= Robert D. Foster =

American physician and early Latter Day Saint

Robert D. Foster (14 March 1811 – 1 February 1878) was a 19th-century physician and an early member of the Latter Day Saint movement, being baptized into the Church of Christ (later renamed the Church of Jesus Christ of Latter-day Saints) sometime before October 1839.

==Early life==
Foster was born in Braunston, England on March 14, 1811. He was the son of John Foster and Jane Knibb. He was the brother of Charles A. Foster. Foster married Sarah Phinney on 18 July 1837 at Medina County, Ohio. He and Phinney had two children: a son and a daughter. Foster was baptized into the Church of Christ, and, in October 1839, he was ordained to be an elder of the church while living in Nauvoo, Illinois.

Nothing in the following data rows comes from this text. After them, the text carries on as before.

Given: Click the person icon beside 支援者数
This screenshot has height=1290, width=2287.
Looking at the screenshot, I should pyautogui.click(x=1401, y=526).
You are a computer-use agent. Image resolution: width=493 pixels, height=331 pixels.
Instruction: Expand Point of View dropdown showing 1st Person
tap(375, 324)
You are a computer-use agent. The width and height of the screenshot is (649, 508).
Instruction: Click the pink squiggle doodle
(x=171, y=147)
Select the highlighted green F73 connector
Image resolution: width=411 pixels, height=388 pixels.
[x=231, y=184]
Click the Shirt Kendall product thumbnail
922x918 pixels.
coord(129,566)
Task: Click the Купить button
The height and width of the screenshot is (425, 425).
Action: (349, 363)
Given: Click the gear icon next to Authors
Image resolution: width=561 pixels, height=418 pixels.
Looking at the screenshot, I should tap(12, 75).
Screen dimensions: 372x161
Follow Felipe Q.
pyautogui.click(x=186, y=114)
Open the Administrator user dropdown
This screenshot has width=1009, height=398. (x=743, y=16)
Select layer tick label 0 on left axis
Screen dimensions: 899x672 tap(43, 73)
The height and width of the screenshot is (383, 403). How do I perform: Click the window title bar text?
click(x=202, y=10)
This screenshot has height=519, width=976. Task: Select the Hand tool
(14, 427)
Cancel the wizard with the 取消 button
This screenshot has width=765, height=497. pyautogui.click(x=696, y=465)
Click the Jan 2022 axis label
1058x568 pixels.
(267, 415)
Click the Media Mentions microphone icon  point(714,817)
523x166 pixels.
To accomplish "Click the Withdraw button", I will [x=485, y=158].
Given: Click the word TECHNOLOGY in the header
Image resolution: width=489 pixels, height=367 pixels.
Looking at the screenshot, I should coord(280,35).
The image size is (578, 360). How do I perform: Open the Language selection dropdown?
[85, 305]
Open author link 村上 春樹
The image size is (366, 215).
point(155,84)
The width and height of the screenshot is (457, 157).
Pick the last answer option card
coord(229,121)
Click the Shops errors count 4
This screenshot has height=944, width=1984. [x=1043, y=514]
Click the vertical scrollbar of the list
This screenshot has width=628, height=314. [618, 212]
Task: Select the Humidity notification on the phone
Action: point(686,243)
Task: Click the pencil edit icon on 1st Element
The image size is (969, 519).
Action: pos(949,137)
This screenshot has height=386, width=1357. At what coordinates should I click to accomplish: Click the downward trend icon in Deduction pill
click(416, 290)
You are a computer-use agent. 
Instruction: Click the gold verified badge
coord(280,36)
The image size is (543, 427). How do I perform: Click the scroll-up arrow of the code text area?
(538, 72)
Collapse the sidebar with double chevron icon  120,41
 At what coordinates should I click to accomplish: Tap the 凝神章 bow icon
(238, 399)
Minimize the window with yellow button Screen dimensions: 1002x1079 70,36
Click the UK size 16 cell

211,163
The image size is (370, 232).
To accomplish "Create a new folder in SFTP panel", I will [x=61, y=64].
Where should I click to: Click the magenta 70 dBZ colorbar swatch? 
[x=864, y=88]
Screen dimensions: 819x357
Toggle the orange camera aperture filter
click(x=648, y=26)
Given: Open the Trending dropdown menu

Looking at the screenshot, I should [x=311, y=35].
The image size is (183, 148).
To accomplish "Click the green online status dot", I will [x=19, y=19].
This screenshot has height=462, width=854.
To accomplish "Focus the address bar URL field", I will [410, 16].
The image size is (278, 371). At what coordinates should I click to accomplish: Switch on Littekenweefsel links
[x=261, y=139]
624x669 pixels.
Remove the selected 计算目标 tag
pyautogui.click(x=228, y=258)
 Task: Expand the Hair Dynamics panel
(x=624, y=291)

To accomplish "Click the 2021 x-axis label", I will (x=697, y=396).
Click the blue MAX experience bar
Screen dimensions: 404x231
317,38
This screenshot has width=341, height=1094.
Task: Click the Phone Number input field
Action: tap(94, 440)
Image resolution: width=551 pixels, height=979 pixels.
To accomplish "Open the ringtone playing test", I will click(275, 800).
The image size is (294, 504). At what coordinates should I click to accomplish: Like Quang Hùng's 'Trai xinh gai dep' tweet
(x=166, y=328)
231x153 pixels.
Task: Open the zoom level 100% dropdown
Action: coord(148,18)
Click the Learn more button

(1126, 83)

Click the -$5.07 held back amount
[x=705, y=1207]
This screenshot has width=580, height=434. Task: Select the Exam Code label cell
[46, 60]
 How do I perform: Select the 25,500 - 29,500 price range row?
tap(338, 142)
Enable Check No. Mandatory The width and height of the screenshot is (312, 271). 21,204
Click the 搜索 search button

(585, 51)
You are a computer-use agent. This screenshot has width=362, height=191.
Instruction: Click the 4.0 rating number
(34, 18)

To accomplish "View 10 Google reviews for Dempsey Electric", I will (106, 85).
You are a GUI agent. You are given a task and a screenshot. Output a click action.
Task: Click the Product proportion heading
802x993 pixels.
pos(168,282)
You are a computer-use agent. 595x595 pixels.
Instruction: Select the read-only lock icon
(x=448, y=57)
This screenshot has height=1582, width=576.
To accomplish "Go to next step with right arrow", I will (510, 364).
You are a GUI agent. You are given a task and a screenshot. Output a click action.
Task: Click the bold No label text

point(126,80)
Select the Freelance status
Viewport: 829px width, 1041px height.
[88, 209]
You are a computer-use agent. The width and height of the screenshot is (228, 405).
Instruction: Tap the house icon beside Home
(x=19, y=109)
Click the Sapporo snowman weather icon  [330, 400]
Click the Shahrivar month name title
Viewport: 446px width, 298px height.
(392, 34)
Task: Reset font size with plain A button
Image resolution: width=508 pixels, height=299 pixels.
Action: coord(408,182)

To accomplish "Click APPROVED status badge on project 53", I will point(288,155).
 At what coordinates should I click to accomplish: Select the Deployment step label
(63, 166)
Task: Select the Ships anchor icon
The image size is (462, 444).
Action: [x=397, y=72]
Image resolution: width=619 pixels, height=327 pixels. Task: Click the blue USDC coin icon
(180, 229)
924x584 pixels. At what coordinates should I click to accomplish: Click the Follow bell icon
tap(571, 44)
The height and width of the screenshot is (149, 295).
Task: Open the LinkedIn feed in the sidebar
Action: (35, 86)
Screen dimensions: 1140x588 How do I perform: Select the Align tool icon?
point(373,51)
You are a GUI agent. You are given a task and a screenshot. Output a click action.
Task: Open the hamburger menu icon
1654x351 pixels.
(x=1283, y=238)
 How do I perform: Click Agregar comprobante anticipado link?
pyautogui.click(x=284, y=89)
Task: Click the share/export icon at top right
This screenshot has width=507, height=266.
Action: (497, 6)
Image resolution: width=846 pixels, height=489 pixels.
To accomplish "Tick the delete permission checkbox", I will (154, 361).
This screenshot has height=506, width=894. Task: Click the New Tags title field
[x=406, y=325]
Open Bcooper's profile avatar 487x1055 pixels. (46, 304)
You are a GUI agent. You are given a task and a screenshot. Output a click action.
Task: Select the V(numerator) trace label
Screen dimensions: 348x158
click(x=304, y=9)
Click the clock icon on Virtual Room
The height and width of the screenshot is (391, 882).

==Latter Day Saint movement==
After joining the church, Foster accompanied Joseph Smith, the founder of the Latter Day Saint movement, to Washington, D.C. in March 1840 to help "draft Senate Committee reports" on the Missouri redress issue. Foster was then mentioned by name in a revelation dated January 19, 1841, in which Joseph Smith states that Foster should build Smith a house in Nauvoo:

And again, verily I say unto you, if my servant Robert D. Foster will obey my voice, let him build a house for my servant Joseph, according to the contract which he has made with him, as the door shall be open to him from time to time.

And let him repent of all his folly, and clothe himself with charity; and cease to do evil, and lay aside all his hard speeches;

And pay stock also into the hands of the quorum of the Nauvoo House, for himself and for his generation after him, from generation to generation;

And hearken unto the counsel of my servants Joseph, and Hyrum, and William Law, and unto the authorities which I have called to lay the foundation of Zion;

Foster helped build and purchased stock in the resulting Mansion House.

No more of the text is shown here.